Late, lamented hip-hop super-producer J Dilla is an obvious influence on “No Sign,” with its dragging, attitude-laden beat, while a more recent loss is called to mind in the sultry, clever funkiness of the Prince-esque “Thirteen.” Kuroda’s vulnerability shows in his playing on “Little Words,” which suggests that deep meaning can be found in terse, tough phrases. Finally, both the hip-hop driven “Actors” and the densely layered “Good Day Bad Habit” feature the dazzling percussion of Keita Ogawa. Both were originally written on Kuroda’s computer, with percussive sounds that he expected to be impossible to replicate in the studio. “Ogawa showed up with probably 50 percussion instruments and recreated all these impossible sounds with acoustic instruments,” Kuroda recalls. “He’s a crazy guy.”
Zigzagger is the latest stop along a serpentine path that began in Kobe, Japan, where Kuroda followed his trombonist brother into the local music scene. He moved to the U.S. and graduated from the New School’s Jazz and Contemporary Music program in 2006. It was during his time at the New School that Kuroda befriended José James, appearing on two of the singer’s albums and writing horn arrangements for his breakthrough album, 2013’s No Beginning No End.

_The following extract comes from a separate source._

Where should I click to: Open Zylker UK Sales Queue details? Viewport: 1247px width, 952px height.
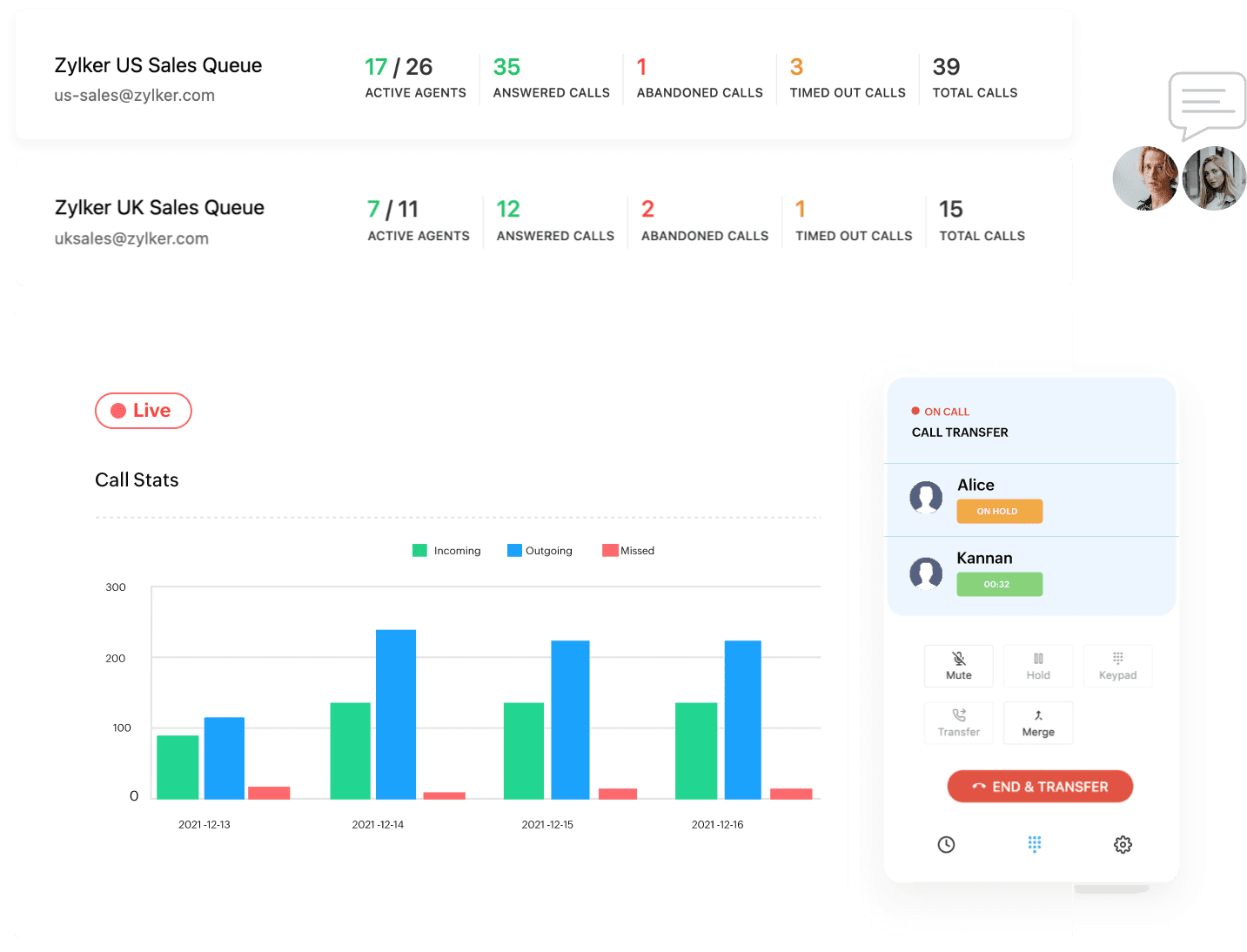pos(159,207)
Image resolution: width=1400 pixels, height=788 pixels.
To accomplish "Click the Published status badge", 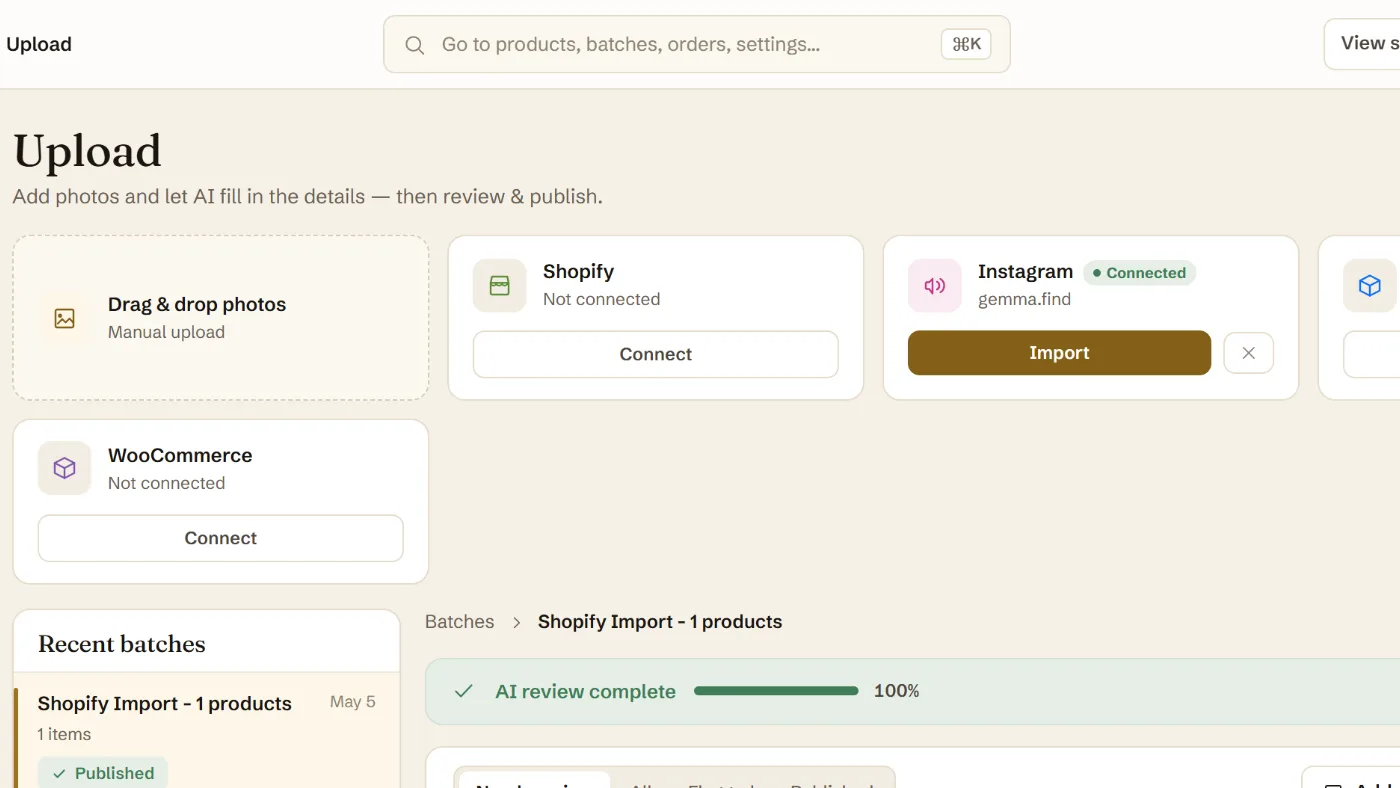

James returned the favor by producing Kuroda’s 2014 Blue Note release Rising Son. That album followed three earlier independent releases: Bitter and High in 2006, Edge in 2011 and Six Aces in 2012. He’s become an active member of the diverse and vibrant NYC jazz scene, playing with the likes of José James, Akoya Afrobeat, Jesse Fischer, and others. Crossing into the world of hip-hop, he’s been playing with and writing arrangements for the legendary DJ Premier, half of the ground-breaking duo Gang Starr.
"It’s a group that knows how to lock in and lock it down... Kuroda is an artist who knows just where to place a note or start a run"
“No one sounds like Takuya...His tone, warmth and most of all his storytelling have inspired me for years. His writing is soulful, modern, and effortlessly bridges the gap between jazz and soul, and between history and tomorrow."